» **Work order**: Retype the tail of the data exactly, starting at the line containing "Task: Skip to last request double-arrow" and stopping at the last line.
Segment Start: Data shown
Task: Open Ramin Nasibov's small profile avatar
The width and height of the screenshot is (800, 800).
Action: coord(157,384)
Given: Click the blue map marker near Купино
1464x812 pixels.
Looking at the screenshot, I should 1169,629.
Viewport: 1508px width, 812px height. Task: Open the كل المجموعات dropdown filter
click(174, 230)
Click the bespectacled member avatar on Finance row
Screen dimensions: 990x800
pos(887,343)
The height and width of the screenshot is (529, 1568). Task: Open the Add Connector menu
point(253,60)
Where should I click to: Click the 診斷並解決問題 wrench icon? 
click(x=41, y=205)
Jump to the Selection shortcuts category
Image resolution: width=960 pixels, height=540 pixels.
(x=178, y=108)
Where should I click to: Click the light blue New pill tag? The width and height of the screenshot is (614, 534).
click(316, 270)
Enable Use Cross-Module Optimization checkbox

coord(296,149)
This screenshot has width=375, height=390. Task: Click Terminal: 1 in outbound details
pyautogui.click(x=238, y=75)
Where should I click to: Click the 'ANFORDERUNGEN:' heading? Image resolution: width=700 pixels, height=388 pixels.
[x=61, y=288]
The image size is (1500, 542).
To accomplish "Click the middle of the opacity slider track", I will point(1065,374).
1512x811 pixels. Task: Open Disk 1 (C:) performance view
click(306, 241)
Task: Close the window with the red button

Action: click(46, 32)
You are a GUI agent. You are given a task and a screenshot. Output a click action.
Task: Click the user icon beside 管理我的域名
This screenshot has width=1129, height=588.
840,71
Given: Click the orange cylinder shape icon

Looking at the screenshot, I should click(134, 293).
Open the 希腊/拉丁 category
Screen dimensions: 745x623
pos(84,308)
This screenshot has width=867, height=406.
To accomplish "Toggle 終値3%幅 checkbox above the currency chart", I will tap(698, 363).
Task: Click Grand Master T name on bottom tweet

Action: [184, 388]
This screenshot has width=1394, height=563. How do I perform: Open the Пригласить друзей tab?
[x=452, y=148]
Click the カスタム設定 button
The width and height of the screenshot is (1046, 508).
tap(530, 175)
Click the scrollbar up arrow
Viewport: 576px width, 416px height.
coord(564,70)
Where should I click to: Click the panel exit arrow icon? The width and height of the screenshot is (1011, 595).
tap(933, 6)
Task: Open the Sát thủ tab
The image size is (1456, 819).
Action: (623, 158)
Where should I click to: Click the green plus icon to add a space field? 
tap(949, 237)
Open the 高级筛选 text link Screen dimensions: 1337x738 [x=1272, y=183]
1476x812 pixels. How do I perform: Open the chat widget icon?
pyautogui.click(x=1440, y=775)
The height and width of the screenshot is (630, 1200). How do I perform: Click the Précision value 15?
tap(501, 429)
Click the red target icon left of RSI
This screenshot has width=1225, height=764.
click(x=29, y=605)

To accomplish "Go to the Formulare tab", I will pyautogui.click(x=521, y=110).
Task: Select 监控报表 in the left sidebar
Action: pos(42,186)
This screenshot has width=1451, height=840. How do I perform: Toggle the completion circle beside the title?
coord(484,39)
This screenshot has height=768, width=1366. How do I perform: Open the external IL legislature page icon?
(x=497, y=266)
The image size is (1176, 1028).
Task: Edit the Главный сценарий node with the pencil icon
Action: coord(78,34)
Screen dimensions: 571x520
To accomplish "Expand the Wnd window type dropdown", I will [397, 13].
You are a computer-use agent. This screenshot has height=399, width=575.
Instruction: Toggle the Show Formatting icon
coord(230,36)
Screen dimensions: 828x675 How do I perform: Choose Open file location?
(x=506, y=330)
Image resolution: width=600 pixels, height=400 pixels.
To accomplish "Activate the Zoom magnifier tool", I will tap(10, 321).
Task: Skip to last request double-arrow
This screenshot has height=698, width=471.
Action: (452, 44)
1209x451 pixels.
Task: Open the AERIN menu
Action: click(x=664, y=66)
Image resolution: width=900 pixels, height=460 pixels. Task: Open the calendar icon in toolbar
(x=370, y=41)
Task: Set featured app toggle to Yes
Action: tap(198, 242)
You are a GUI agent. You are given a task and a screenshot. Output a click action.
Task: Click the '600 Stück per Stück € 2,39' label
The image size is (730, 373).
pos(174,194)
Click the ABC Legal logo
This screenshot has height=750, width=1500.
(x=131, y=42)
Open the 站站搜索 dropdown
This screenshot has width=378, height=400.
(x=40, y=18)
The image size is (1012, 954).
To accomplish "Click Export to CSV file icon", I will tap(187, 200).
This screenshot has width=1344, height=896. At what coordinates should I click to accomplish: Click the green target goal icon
Segment End: Data shown
» **Answer section**:
Task: Skip to last request double-arrow
This screenshot has height=698, width=471.
Action: (452, 44)
1209x451 pixels.
Task: Open the AERIN menu
Action: click(x=664, y=66)
Image resolution: width=900 pixels, height=460 pixels. Task: Open the calendar icon in toolbar
(x=370, y=41)
Task: Set featured app toggle to Yes
Action: tap(198, 242)
You are a GUI agent. You are given a task and a screenshot. Output a click action.
Task: Click the '600 Stück per Stück € 2,39' label
The image size is (730, 373).
pos(174,194)
Click the ABC Legal logo
This screenshot has height=750, width=1500.
(x=131, y=42)
Open the 站站搜索 dropdown
This screenshot has width=378, height=400.
(x=40, y=18)
The image size is (1012, 954).
To accomplish "Click Export to CSV file icon", I will tap(187, 200).
This screenshot has width=1344, height=896. At what coordinates should I click to accomplish: Click the green target goal icon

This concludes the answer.